▸ **Work required**
Starting at the line containing "Given: Enable the SSL toggle" and ending at the line containing "Expand the genRandom", arrange those lines as a Markdown table with the columns Row and Line, numbering each row and leaving out blank lines.

## start

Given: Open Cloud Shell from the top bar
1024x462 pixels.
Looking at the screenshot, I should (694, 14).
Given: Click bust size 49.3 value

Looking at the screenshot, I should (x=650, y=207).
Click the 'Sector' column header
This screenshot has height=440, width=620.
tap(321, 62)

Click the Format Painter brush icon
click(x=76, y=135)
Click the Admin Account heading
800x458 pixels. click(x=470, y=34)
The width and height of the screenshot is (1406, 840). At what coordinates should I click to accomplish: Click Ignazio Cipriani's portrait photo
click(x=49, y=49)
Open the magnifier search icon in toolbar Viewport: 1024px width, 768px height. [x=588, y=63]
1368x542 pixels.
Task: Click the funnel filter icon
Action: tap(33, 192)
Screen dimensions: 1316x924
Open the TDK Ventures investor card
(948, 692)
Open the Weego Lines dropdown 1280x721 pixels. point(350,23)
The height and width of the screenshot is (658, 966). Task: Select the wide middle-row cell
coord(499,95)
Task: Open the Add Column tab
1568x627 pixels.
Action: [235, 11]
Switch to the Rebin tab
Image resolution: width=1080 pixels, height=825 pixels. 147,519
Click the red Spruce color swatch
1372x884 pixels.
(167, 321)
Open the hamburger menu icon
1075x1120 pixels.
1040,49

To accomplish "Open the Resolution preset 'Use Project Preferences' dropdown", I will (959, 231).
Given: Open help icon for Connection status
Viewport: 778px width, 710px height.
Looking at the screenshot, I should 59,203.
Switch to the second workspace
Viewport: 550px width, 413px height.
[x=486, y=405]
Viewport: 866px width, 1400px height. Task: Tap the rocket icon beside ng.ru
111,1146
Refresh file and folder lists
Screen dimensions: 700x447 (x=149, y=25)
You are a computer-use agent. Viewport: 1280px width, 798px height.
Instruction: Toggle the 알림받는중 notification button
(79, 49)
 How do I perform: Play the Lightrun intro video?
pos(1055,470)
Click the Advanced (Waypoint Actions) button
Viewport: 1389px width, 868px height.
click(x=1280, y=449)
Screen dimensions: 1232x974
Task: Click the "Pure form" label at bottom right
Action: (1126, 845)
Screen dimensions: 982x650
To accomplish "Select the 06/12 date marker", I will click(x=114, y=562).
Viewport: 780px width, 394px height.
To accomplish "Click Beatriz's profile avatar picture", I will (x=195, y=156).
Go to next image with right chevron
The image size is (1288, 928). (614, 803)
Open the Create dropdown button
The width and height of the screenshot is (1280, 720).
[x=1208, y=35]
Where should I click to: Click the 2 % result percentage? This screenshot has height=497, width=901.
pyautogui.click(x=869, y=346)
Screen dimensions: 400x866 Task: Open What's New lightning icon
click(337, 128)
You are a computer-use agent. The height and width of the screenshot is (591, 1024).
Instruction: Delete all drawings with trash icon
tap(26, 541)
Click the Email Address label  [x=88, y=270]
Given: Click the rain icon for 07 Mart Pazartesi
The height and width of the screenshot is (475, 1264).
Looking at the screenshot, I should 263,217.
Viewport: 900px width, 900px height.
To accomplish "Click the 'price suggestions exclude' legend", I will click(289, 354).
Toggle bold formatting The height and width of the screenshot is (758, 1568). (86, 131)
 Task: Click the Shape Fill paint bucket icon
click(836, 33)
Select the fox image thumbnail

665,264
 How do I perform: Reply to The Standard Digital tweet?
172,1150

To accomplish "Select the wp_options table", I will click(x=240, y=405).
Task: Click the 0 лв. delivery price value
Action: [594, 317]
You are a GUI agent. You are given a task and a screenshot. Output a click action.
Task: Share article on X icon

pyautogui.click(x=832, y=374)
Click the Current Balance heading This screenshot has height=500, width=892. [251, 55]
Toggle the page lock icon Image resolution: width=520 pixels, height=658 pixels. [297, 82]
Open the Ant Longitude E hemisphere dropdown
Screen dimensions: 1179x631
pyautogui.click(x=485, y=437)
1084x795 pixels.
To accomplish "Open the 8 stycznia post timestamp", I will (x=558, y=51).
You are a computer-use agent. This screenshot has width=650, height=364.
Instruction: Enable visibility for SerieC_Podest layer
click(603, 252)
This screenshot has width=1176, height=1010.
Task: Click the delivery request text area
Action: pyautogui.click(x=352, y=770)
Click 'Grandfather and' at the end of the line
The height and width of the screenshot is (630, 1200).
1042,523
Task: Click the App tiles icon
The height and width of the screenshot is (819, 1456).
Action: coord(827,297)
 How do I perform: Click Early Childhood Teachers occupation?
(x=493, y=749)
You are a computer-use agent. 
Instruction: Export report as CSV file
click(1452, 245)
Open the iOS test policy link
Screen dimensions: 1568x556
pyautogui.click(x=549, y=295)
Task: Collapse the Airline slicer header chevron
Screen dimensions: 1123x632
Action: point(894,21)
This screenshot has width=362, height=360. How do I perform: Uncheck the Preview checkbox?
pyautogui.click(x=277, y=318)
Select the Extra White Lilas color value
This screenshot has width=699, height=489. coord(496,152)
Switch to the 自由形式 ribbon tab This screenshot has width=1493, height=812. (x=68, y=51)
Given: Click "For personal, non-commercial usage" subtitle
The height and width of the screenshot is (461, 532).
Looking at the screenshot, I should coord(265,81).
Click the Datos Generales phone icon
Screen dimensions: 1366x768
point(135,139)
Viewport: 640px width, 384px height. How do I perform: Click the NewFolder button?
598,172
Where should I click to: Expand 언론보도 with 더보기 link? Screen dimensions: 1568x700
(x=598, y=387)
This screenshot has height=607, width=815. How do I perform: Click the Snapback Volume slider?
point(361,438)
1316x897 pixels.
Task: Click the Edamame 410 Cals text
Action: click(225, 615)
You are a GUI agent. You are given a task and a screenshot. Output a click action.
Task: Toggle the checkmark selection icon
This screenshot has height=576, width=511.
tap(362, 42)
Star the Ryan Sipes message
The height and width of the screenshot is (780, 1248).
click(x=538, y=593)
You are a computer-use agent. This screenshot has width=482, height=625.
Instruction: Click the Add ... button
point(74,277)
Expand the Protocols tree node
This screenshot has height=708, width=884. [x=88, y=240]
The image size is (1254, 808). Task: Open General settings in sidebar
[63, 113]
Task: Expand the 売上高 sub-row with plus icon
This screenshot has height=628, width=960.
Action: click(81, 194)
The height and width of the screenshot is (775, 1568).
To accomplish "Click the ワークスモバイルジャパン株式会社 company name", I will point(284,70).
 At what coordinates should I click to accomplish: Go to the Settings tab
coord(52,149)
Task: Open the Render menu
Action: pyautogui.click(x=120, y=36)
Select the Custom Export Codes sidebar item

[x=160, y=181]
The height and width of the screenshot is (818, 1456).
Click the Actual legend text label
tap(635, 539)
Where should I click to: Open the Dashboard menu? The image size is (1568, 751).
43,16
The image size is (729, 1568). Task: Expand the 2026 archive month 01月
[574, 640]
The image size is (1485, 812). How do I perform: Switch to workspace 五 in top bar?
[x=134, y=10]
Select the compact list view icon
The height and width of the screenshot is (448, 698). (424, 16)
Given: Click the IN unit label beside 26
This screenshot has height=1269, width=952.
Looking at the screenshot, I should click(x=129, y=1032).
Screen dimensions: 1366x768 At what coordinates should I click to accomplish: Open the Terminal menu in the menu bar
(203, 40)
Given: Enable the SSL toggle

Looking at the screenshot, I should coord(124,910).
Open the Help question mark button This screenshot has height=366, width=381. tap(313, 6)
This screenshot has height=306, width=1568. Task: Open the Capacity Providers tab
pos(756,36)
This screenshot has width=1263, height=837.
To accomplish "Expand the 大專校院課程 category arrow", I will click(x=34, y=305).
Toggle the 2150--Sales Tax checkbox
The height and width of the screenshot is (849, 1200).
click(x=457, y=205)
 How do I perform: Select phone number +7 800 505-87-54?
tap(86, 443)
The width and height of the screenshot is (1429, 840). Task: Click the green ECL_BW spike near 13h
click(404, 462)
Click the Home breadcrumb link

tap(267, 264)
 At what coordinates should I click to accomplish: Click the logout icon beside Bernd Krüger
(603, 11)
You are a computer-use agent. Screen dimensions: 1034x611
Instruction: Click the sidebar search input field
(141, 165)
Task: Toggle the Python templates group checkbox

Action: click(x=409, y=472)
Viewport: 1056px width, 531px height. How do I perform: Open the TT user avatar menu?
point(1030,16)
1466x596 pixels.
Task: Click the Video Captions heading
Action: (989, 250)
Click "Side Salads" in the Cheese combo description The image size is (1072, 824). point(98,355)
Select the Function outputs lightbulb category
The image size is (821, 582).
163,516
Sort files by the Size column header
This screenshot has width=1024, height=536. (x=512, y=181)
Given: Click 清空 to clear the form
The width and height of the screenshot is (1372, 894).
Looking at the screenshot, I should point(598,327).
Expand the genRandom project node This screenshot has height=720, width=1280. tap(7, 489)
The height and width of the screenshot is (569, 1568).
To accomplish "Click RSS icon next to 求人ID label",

## end

▸ **Output of the task**
| Row | Line |
|---|---|
| 1 | Given: Enable the SSL toggle |
| 2 | Looking at the screenshot, I should coord(124,910). |
| 3 | Open the Help question mark button This screenshot has height=366, width=381. tap(313, 6) |
| 4 | This screenshot has height=306, width=1568. Task: Open the Capacity Providers tab |
| 5 | pos(756,36) |
| 6 | This screenshot has width=1263, height=837. |
| 7 | To accomplish "Expand the 大專校院課程 category arrow", I will click(x=34, y=305). |
| 8 | Toggle the 2150--Sales Tax checkbox |
| 9 | The height and width of the screenshot is (849, 1200). |
| 10 | click(x=457, y=205) |
| 11 |  How do I perform: Select phone number +7 800 505-87-54? |
| 12 | tap(86, 443) |
| 13 | The width and height of the screenshot is (1429, 840). Task: Click the green ECL_BW spike near 13h |
| 14 | click(404, 462) |
| 15 | Click the Home breadcrumb link |
| 16 | tap(267, 264) |
| 17 |  At what coordinates should I click to accomplish: Click the logout icon beside Bernd Krüger |
| 18 | (603, 11) |
| 19 | You are a computer-use agent. Screen dimensions: 1034x611 |
| 20 | Instruction: Click the sidebar search input field |
| 21 | (141, 165) |
| 22 | Task: Toggle the Python templates group checkbox |
| 23 | Action: click(x=409, y=472) |
| 24 | Viewport: 1056px width, 531px height. How do I perform: Open the TT user avatar menu? |
| 25 | point(1030,16) |
| 26 | 1466x596 pixels. |
| 27 | Task: Click the Video Captions heading |
| 28 | Action: (989, 250) |
| 29 | Click "Side Salads" in the Cheese combo description The image size is (1072, 824). point(98,355) |
| 30 | Select the Function outputs lightbulb category |
| 31 | The image size is (821, 582). |
| 32 | 163,516 |
| 33 | Sort files by the Size column header |
| 34 | This screenshot has width=1024, height=536. (x=512, y=181) |
| 35 | Given: Click 清空 to clear the form |
| 36 | The width and height of the screenshot is (1372, 894). |
| 37 | Looking at the screenshot, I should point(598,327). |
| 38 | Expand the genRandom project node This screenshot has height=720, width=1280. tap(7, 489) |